▸ **EXERCISE DIRECTIONS**: Which of the lines in the records below hold the string "seconds"? Copy every one of them.
--------------------------------
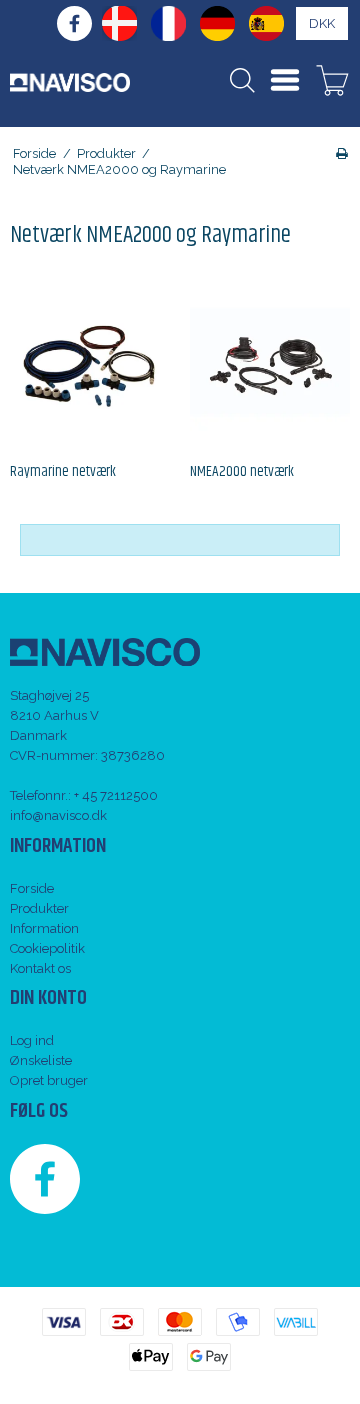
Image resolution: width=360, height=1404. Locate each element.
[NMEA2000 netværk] (270, 362)
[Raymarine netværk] (90, 362)
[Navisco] (70, 82)
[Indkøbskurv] (332, 83)
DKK (322, 23)
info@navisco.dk (58, 815)
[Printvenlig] (342, 153)
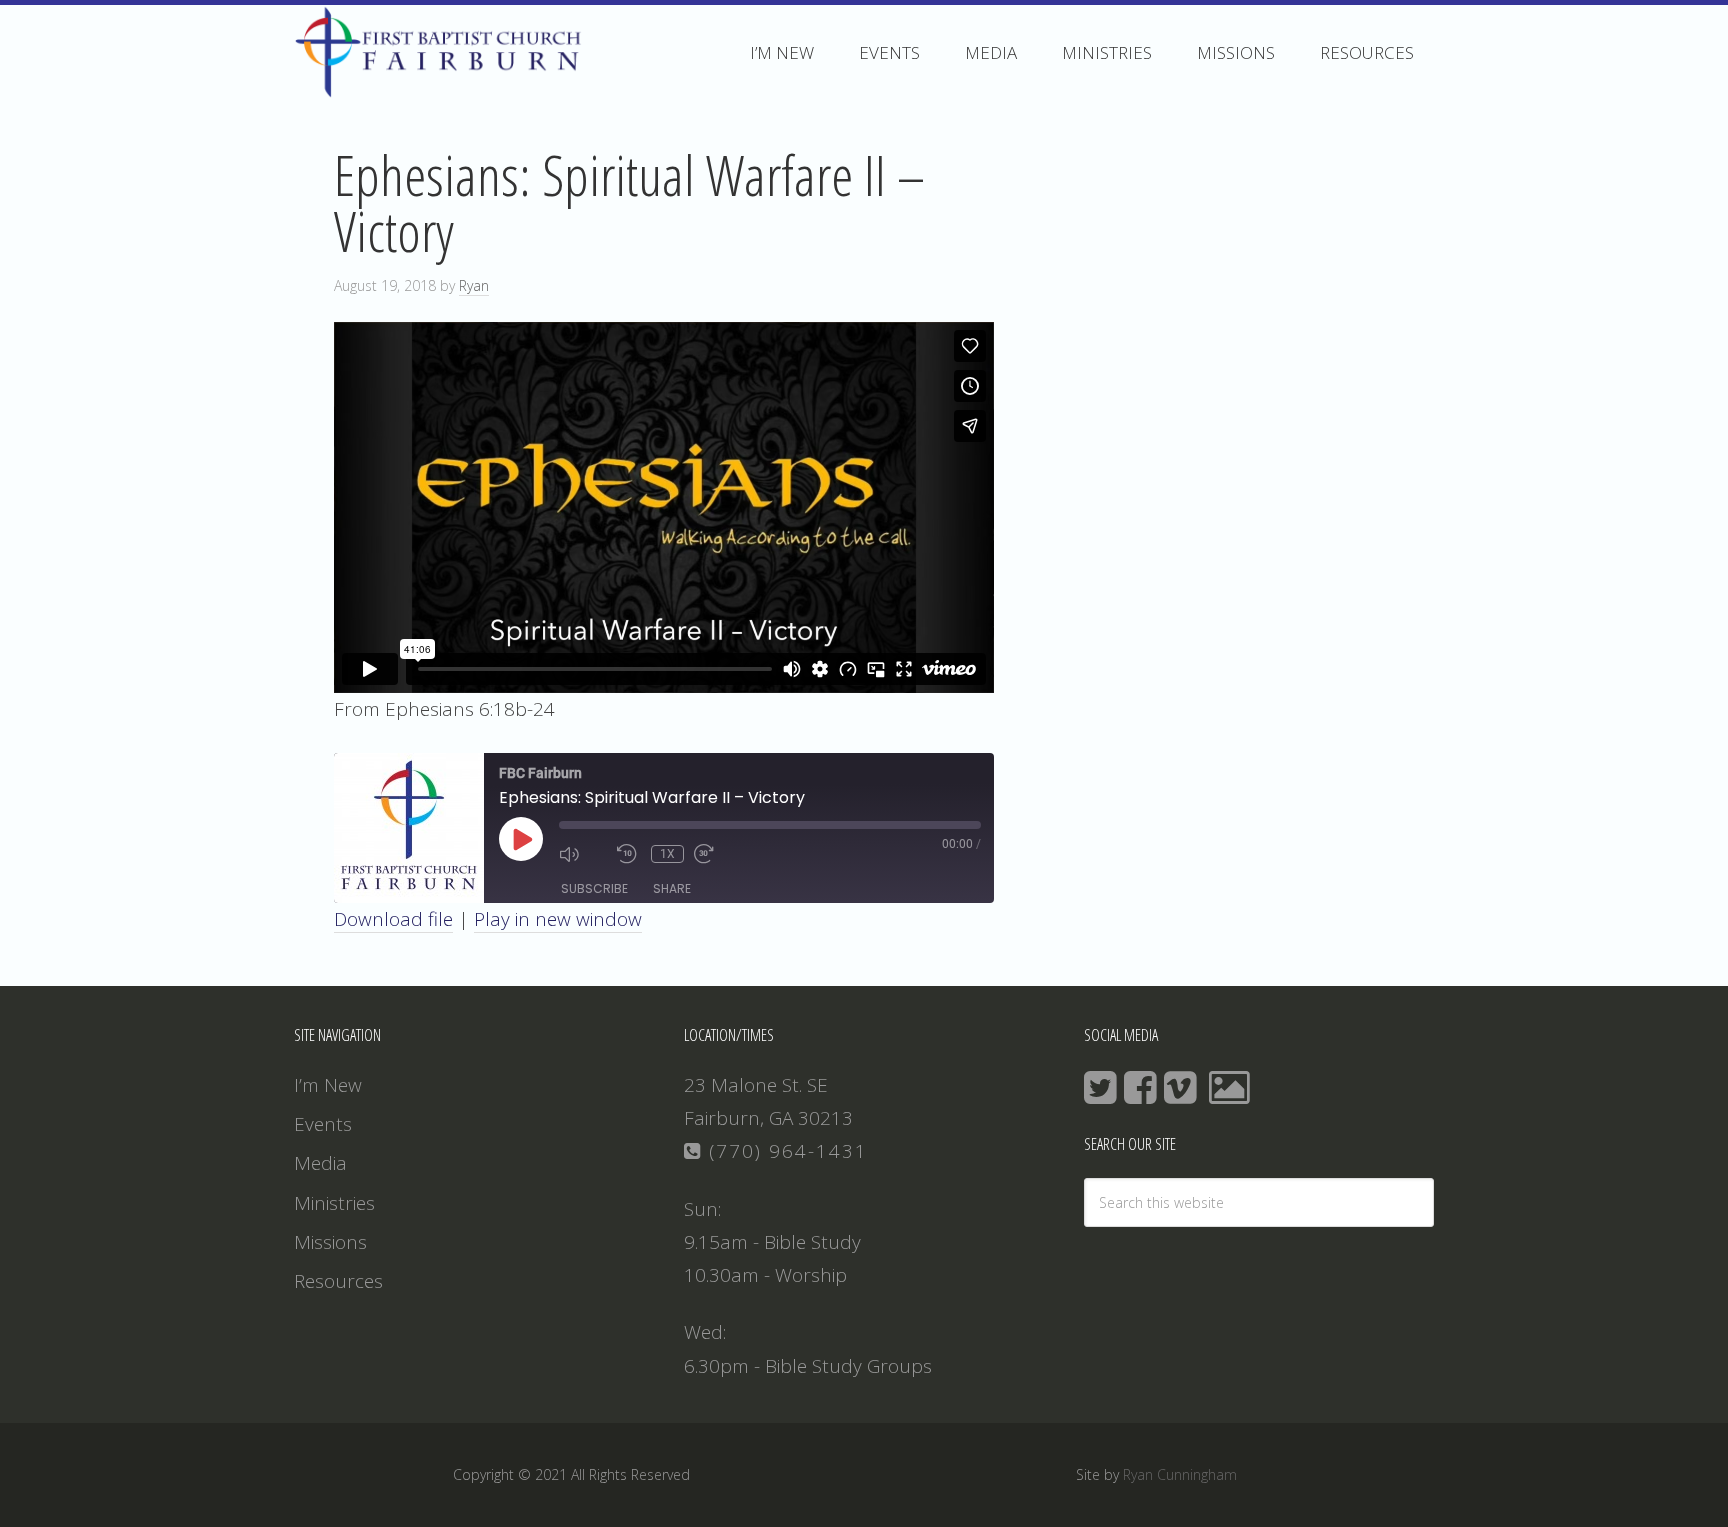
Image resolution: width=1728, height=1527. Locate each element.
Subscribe (594, 888)
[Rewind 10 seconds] (629, 854)
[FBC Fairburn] (444, 88)
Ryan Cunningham (1180, 1474)
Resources (338, 1281)
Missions (330, 1242)
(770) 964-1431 (785, 1151)
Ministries (334, 1203)
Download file (393, 919)
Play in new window (558, 919)
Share (672, 888)
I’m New (328, 1085)
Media (320, 1163)
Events (323, 1124)
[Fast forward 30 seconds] (718, 854)
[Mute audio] (583, 854)
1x (667, 854)
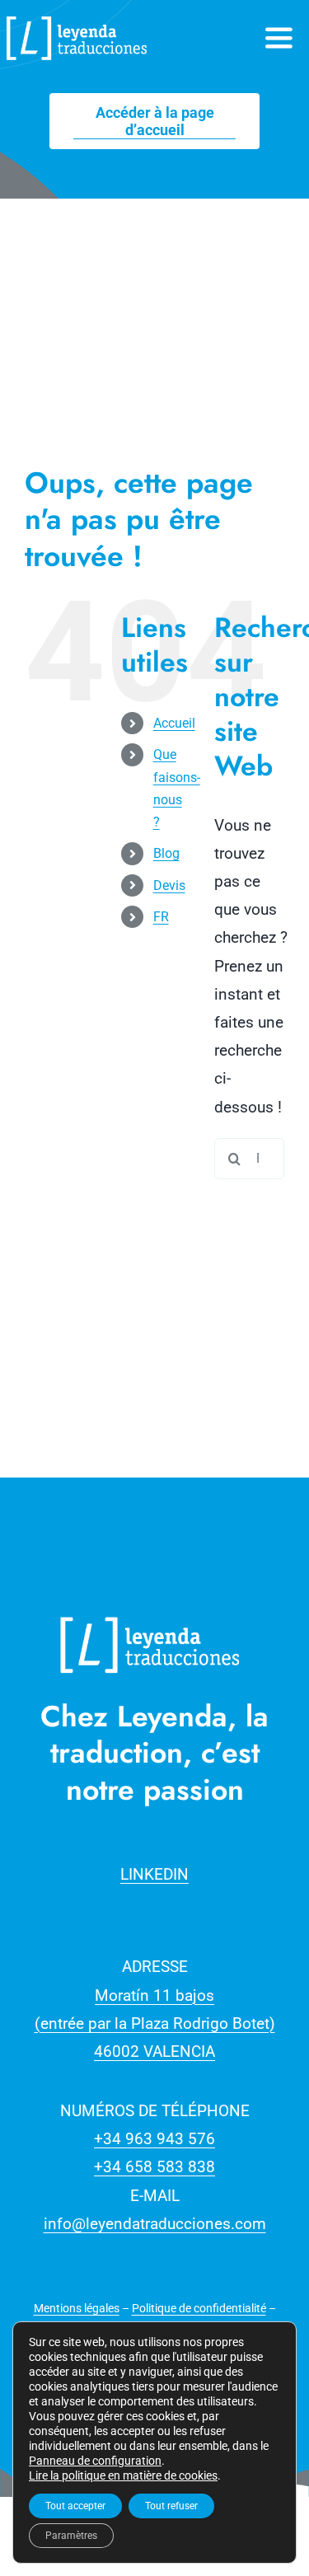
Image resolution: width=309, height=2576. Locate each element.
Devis (169, 885)
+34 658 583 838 (154, 2166)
--------------------------------
▸ **SOLUTION**:
[Rewind 10 seconds] (629, 854)
[Fast forward 30 seconds] (718, 854)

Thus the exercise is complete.